Express View on India-China Defence Ministers’ talks: A fragile peace
The meeting between Defence Minister Rajnath Singh and his Chinese counterpart Li Shangfu saw both sides reiterating their positions, highlighting the persisting gap in the respective perceptions about what went wrong in Ladakh in 2020, its resolution, and how to move forward peacefully from there. This was the first meet between the defence ministers of the two sides since September 2020 when Singh met Li’s predecessor in Moscow. Singh’s sternly worded message to Li was spelt out in a Ministry of Defence statement: He “categorically conveyed that development of relations between India and China is premised on prevalence of peace and tranquility at the borders”; “all issues at the LAC need to be resolved in accordance with existing bilateral agreements and commitments”; “the violation of [these agreements] has eroded the entire basis of bilateral relations”; “disengagement at the border will logically be followed with de-escalation”. In tone and substance, it was a strong assertion of India’s position that matters had not been resolved yet, that the resolution had to come through the comprehensive set of agreements on border management arrived at after painstaking negotiations that Beijing had signed on to but violated. It also made clear that unless there was de-escalation following disengagement — the deployment on the Chinese side is now at permanent levels with infrastructure and hybrid villages — the situation could not be normalised.
For his part, Li brought the message that as far as China was concerned, the situation at the LAC has been resolved and it is time to move on to normalise bilateral relations. According to a statement from the People’s Liberation Army on the talks, the Chinese defence minister said “the situation on the China-India border is generally stable”; “the two sides are in communication via military and diplomatic channels”; they “should take a long-term view, place the border issue in an appropriate position in bilateral relations and promote the transition of the border situation to normalised management”. Stable is not the word to describe the situation at the LAC, going by the continued barring of Indian patrols in the strategic Depsang Plains and in Demchok by China, its attempt to take territory in Tawang through a midnight raid last December, and its renaming exercise of places in Indian territory. “Fragile”, as External Affairs Minister S Jaishankar described the situation recently, seems to be more appropriate.

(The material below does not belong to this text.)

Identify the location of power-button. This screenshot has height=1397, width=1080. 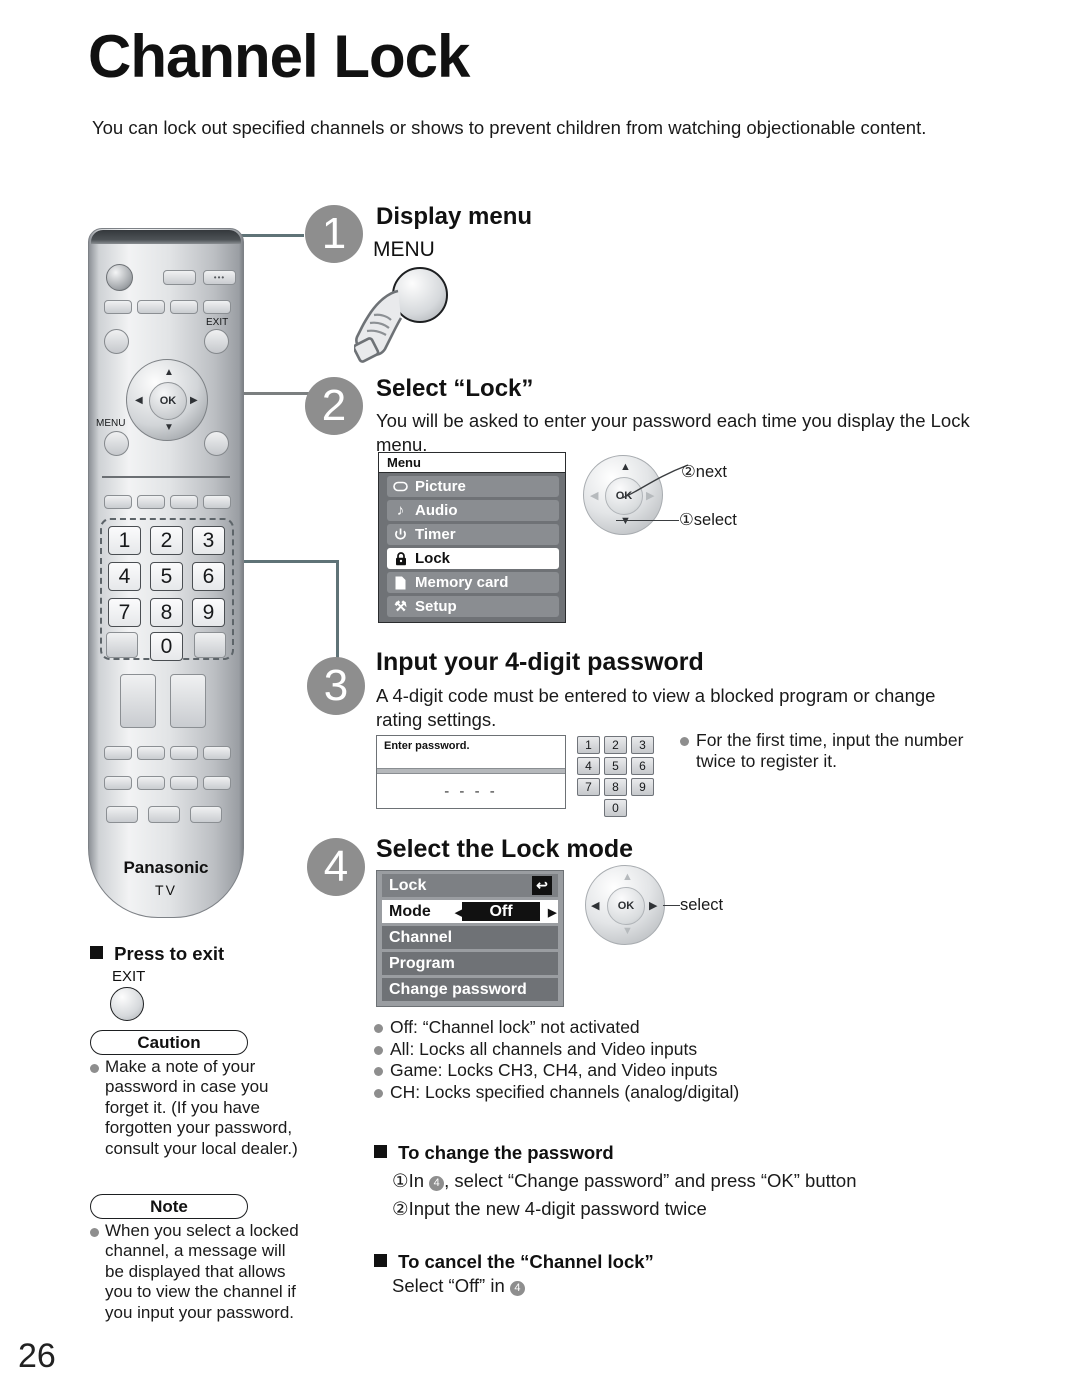
(120, 278).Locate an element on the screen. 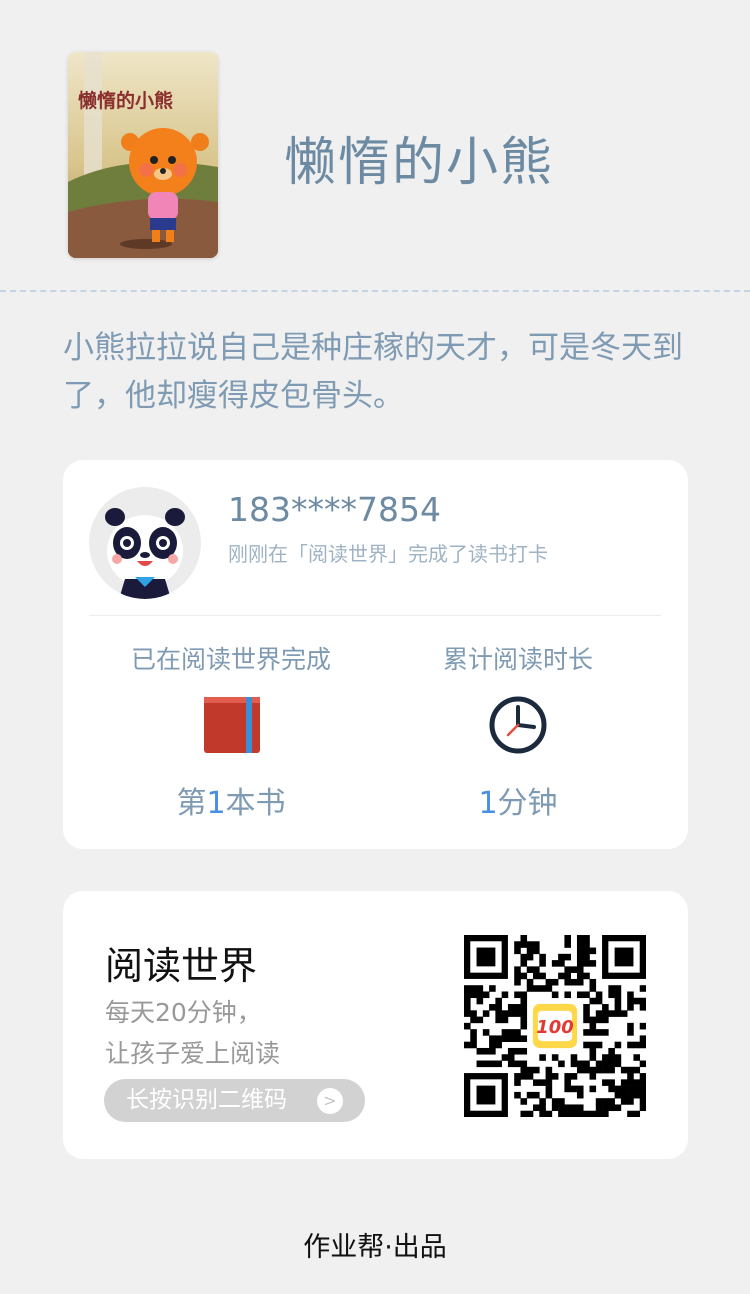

It now seems that India-China positions on the border issue are frozen along these two irreconcilable positions. Delhi no longer uses the words “return to status quo April 20, 2020” in formal communication, but Beijing needs to realise that the creation of buffer zones at the so-called friction points in eastern Ladakh was not a resolution, but a step to prevent unintended consequences. India may be trading more with China than it has done in the past, but that should not be misunderstood by Beijing as “normalisation” of bilateral relations.